Repeat word for word the part of the health insurance article between "If the plan" and "into your HSA?", inclusive.

**Document text**:

[Start of section]

Look at the coverage you're being offered. These days, looking at the type of insurance -- HMO, PPO, traditional indemnity plan -- doesn't tell you as much as in years past. "What is most striking to me is that there seems to be a lot of convergence in health insurance plans," says Hoyt. "HMO and traditional health insurance plans are acting an awful lot like each other."

David Sommer, associate professor of risk management and insurance at the University of Georgia, agrees. "There are not necessarily hard and fast distinctions that make them vastly different," he says. "HMOs were first to offer co-pays. Now PPOs use them as well. Ditto preventative care. You can't just look at the name of what it is and know exactly what you're dealing with. You have to know the details."

Look at the type of insurance you're being offered, and then do a little digging to find out exactly how this particular version operates.

Premium just part of the price

Start with the price. How much are the premiums? And how much, if any, would your employer pay?

Keep in mind that premiums are just a small part of the price. Look at the care you used in the past few years and see what you would have paid under the plan. What's covered and what's out-of-pocket? What are the various deductibles? What's the co-pay? After you've hit the deductible, how much of the cost do you have to cover (known as the co-insurance)? What prescriptions are covered, and for how much? Does it pay for all or just a portion of brand names? Is there any kind of annual cap on out-of-pocket expenses in a year? If so, is it manageable or would it wipe you out?

Also consider any special health-care needs you might have in the near future like having another child or getting knee surgery. What would you pay under the plan? What about unexpected events, like an accident or illness?

Savings plans for health

If the plan has any special feature, like a health savings account (HSA) or flexible spending account (FSA), what are the rules, and do they make sense for you? With both plans, your insurance will have very high deductibles, which makes the premiums less expensive (making it a popular option for employers). Does your employer put any of those savings into your HSA?

"Most companies today are contributing something to health savings accounts because the insurance they are providing is less expensive," says Sommer.

And what happens if you bank money and don't use it by the end of the year? With a health savings account, you can roll it over for next year (and even take it with you if you leave your job). But with flexible spending accounts, it's likely the employer will keep any money not used by year's end.

But be forewarned: Health care reform is rapidly changing the cost and features of HSAs and FSAs. If you are considering either, be sure to look closely at the policy before buying.

[End of section]

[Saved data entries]
[Start of section]

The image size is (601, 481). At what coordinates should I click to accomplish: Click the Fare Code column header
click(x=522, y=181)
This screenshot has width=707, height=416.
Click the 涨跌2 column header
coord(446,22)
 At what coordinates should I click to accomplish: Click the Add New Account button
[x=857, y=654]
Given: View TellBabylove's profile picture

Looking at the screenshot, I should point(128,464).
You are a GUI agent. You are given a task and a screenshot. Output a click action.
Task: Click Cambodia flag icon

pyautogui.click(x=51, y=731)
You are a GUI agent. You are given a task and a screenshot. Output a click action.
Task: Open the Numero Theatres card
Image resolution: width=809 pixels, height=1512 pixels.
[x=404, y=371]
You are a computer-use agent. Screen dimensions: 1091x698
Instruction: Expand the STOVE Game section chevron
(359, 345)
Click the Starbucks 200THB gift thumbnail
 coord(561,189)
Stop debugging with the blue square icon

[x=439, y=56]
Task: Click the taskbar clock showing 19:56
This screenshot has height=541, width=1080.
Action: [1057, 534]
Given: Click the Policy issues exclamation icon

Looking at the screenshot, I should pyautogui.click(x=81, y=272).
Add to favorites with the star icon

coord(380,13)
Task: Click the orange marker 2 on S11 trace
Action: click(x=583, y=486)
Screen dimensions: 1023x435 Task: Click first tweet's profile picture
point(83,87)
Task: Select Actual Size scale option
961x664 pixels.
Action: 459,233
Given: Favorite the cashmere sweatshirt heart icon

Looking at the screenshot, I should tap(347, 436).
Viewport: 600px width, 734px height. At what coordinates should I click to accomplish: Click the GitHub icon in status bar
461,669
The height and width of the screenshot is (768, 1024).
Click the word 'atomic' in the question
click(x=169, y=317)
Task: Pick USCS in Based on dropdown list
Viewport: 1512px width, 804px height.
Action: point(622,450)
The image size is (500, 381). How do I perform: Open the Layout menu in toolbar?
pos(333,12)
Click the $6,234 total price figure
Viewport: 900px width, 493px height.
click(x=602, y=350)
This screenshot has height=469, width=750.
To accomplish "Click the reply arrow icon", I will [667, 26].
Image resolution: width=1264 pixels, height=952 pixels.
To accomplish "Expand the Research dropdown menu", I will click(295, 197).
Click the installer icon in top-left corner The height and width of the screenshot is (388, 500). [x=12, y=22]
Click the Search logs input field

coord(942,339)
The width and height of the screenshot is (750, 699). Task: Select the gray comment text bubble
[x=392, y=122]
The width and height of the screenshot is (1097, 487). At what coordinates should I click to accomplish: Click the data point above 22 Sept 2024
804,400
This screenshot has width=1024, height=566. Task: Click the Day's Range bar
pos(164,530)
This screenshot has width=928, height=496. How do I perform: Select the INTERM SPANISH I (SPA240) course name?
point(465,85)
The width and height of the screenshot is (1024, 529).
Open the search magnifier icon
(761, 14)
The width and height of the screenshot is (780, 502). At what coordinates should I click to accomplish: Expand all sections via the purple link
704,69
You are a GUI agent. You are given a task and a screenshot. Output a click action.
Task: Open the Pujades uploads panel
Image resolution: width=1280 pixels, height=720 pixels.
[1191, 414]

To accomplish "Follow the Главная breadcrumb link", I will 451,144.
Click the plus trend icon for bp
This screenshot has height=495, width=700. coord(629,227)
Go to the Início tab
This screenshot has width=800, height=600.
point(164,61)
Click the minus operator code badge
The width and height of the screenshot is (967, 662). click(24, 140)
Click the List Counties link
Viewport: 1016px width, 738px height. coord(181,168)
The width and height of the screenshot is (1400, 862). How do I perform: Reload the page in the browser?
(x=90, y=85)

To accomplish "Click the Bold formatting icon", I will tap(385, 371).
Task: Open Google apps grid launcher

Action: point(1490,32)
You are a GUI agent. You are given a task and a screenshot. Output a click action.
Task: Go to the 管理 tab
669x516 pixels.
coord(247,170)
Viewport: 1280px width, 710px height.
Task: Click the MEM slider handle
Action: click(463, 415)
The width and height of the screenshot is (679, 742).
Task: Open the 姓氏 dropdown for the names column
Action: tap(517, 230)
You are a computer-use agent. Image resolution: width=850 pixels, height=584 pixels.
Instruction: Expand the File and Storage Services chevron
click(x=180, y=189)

[End of section]

**The answer**:
If the plan has any special feature, like a health savings account (HSA) or flexible spending account (FSA), what are the rules, and do they make sense for you? With both plans, your insurance will have very high deductibles, which makes the premiums less expensive (making it a popular option for employers). Does your employer put any of those savings into your HSA?